In an essence, Jo has fininancial problems to face, while Jane has the physical. In the end, however, both are happy, Jo with her school for boys to provide income, and Jane because Mr. Rochester regains his sight. Both girls receive inheritances from a relative, which allow them to reach the contentment with their lives that they were both searching for. Jane finds herself with 20,000 pounds from an unknown uncle, which eventually allows her to return to Mr. Rochester as an equal, instead of as his hired help.
Since this is basically all Jane has longed for since leaving Mr. Rochester, her newfound wealth gives her the chance to be happy again. Her pride would never before allow her to return to Thornfield Hall before she could support herself and be the independent woman she wanted to be. Jo’s inheritance allows her to fulfill her ambitions, as well. She receives Plumfield from Aunt March’s death, and it allows her to open the school for boys that she had been dreaming of since she was small. Plumfield also allows her to finally marry Mr. Bhaer, because it supplies them with a place to live and with an income to support them both.
However, in contrast to Jane, Jo’s inheritance causes her to sacrifice some of the tomboyish independence by becoming a wife and teacher/mother. This is not neccesarily a bad thing — by losing some of her independence and tomboyish ways, Jo becomes more “ladylike” and “proper. ” Both Jane and Jo also decline trips overseas that could potentially change their lives — although Jo gives up her chance to go to Europe rather unitentionally. Jane refuses St. John’s marriage proposal, and therefore a trip to India to become a missionary.
In Jane’s case it is probably for the best, since she felt that by marrying him she would be “at his side always, and always restrained, and always checked — forced to keep the fire of my nature continually low, to compel it to burn inwardly and never utter a cry, though the imprisoned flame consumed vital after vital … ” (753) Jane also refuses the oppurtunity to become Mr. Rochester’s mistress and live in France, because she feels that she must have a proper family life and not be a rich man’s mistress.

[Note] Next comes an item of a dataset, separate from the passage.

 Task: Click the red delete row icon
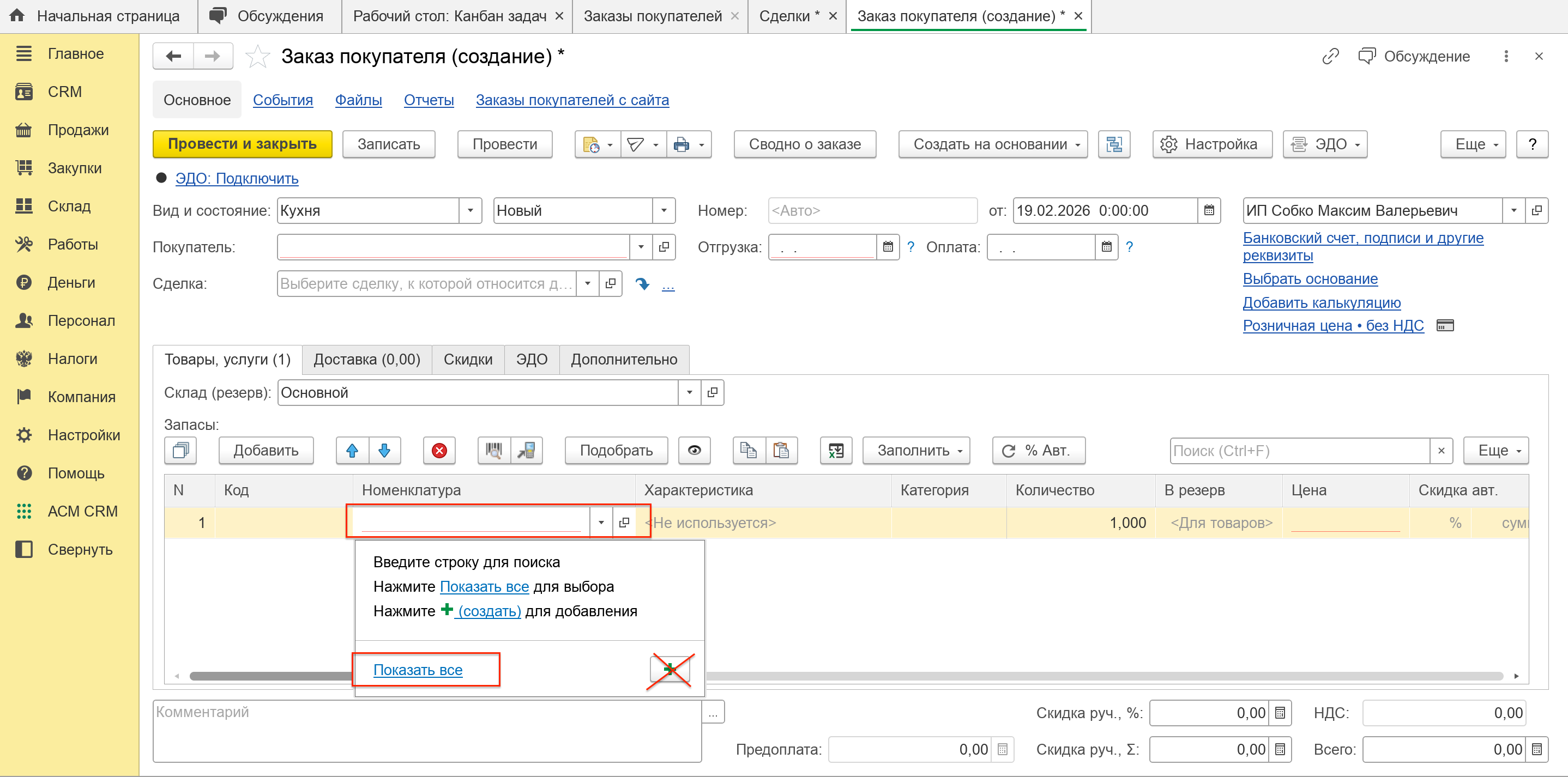(439, 450)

For Jo, it is her brusque words that keep her from her lifelong dream to travel overseas. Alcott writes, “By her next speech, Jo deprived herself of several years of pleasure, and received a timely lesson in the art of holding her tongue. ” (275) However, it is probably for the best for Jo, as well, because it keeps her at home for Beth’s sickness and death, and she never would have met Professor Bhaer had she gone to France. By refusing these offers, both Jane and Jo lead themselves to eventual happiness greater than what they would have found overseas.
It also seems to symbolically suggest the “plainess” of both the women — by refusing the elegant lifestyle of France or the exotic nature of India, and to instead remain alone at home, it shows a rejection of the fancy and material things in life. Both women eventually become teachers. Jane begins at Lowood where she was formerly a student, and then quickly moves on to Thornfield to become a governess. Jo begins as a governess at the Kirke’s, and then later opens her own school. In this instance, Jo and Jane are the exact reversal of each other.
Jane begins teaching to make money to survive, while it is one of Jo’s dreams. In the end, Jane gives up teaching when it is no longer neccessary for her survival, and Jo opens her own school for her and her professor as soon as she inherits Plumfield. Throughout Jane Eyre and Little Women, there are many similarities between Jane and Jo. Perhaps this is because they are both independent and strong-willed children, which leads them to the same sort of situtations in life. Their childhoods form the women that they grow up to become, which sets the similar scenes later in the novels.